Para quem vive com uma deficiência oculta, o cotidiano costuma ser um campo minado de desafios silenciosos: sensibilidades sensoriais, crises epilépticas, necessidade de pausas ou adaptações, cansaço crônico, flutuações de humor, ansiedade intensa, dificuldades de aprendizado ou de comunicação. Um simples cordão pode sinalizar a profissionais de saúde, atendentes, educadores, empregadores e à sociedade em geral que aquela pessoa precisa de um olhar atento, de tempo, de compreensão, de ajustes. Não é pedir privilégio, é exigir respeito.
Por tudo isso, entendo que o veto fere o espírito de um SUS inclusivo. O SUS nasceu com o princípio da universalidade e da integralidade do cuidado: oferecer atenção à saúde sem discriminação, com dignidade. Estamos falando de um símbolo simples, barato, de impacto social elevado e custo administrativo reduzido quando distribuído em massa. Não se trata de um luxo, mas de uma ferramenta concreta de inclusão.

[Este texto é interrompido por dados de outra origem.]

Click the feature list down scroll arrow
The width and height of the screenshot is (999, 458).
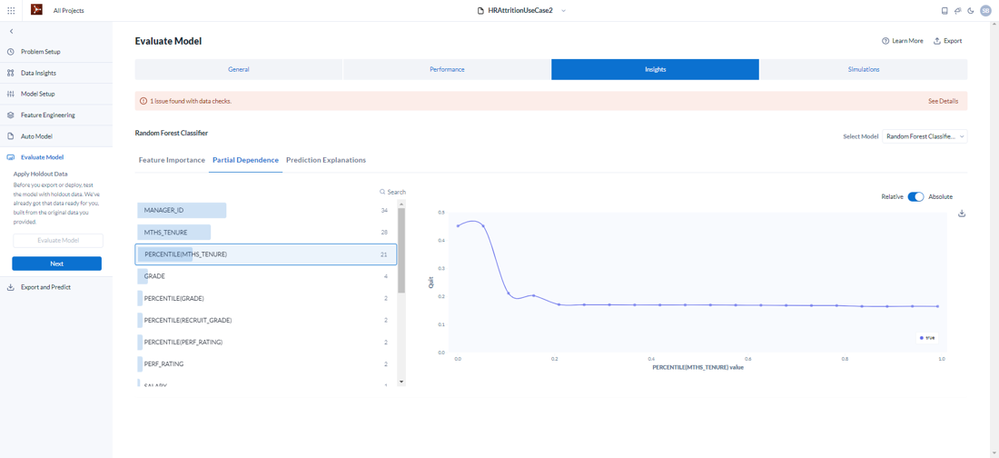pyautogui.click(x=401, y=381)
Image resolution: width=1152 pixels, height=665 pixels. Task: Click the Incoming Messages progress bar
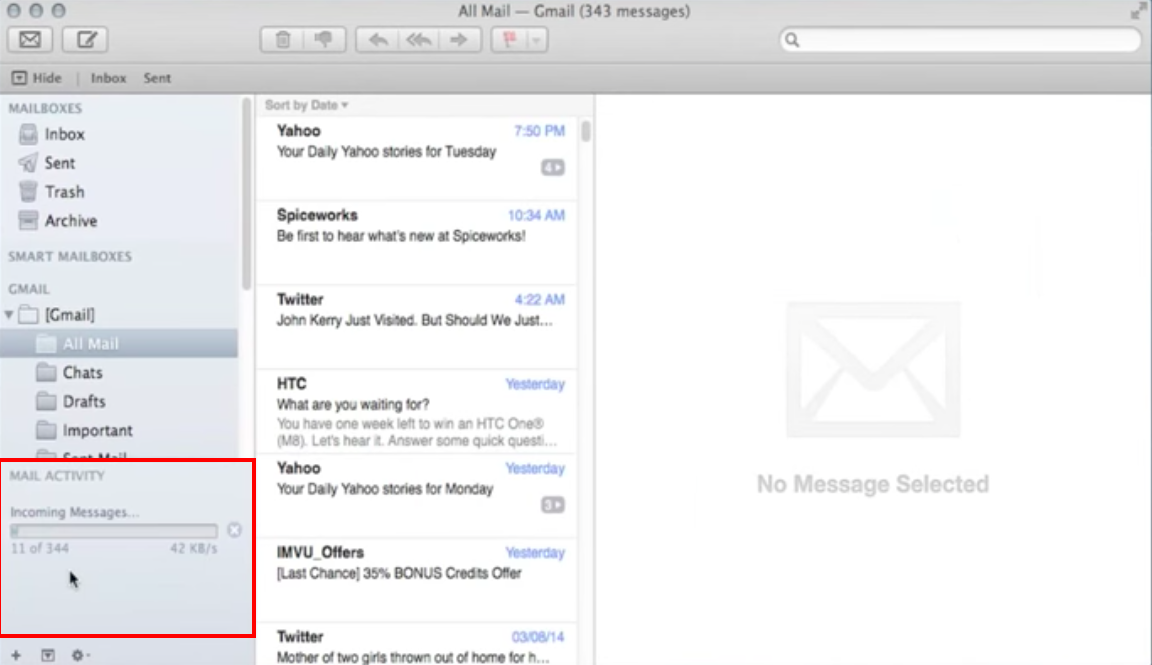point(113,531)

Ao vetar a proposta, o presidente Lula desconsidera, na prática, a urgência de dar visibilidade a uma parcela significativa da população brasileira: pessoas que, por terem deficiências ocultas, sofrem em silêncio, sem amparo institucional adequado ou reconhecimento social pleno. Vejo nesse gesto mais um recuo civilizatório, um retrocesso na luta pela inclusão, pela justiça social e pelo direito básico de existir sem ser julgado pela aparência.

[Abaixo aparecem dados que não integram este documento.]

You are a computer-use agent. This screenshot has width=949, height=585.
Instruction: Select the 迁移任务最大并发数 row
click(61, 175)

Por isso, faço um apelo direto aos parlamentares: é preciso derrubar esse veto e avançar nas políticas públicas de inclusão. Não se trata de oposição cega ao governo, mas de compromisso coerente com a Constituição, com os direitos humanos e com as pessoas que dependem do SUS para existir com dignidade.
A todos os deputados federais e senadores, deixo meu chamado: reavaliem com urgência a decisão de manter o veto ao PL 2621/2023. A população com deficiências ocultas espera e merece ser reconhecida não como objeto de benevolência, mas como sujeito de direitos, como cidadãs e cidadãos plenos.
A derrubada do veto seria um gesto concreto de compromisso com a dignidade da pessoa humana e com a construção de um Brasil mais inclusivo e mais justo. Que o SUS, símbolo maior da saúde pública e da universalidade, assuma de vez seu papel na promoção da diversidade, da equidade e do cuidado integral.
A hora é agora. Não deixemos que um símbolo simples, mas poderoso, permaneça fora do alcance de quem mais precisa.
Dra. Débora Pacheco Quidá é Advogada e Médica - Deficiente oculta, portadora de esclerose sistêmica.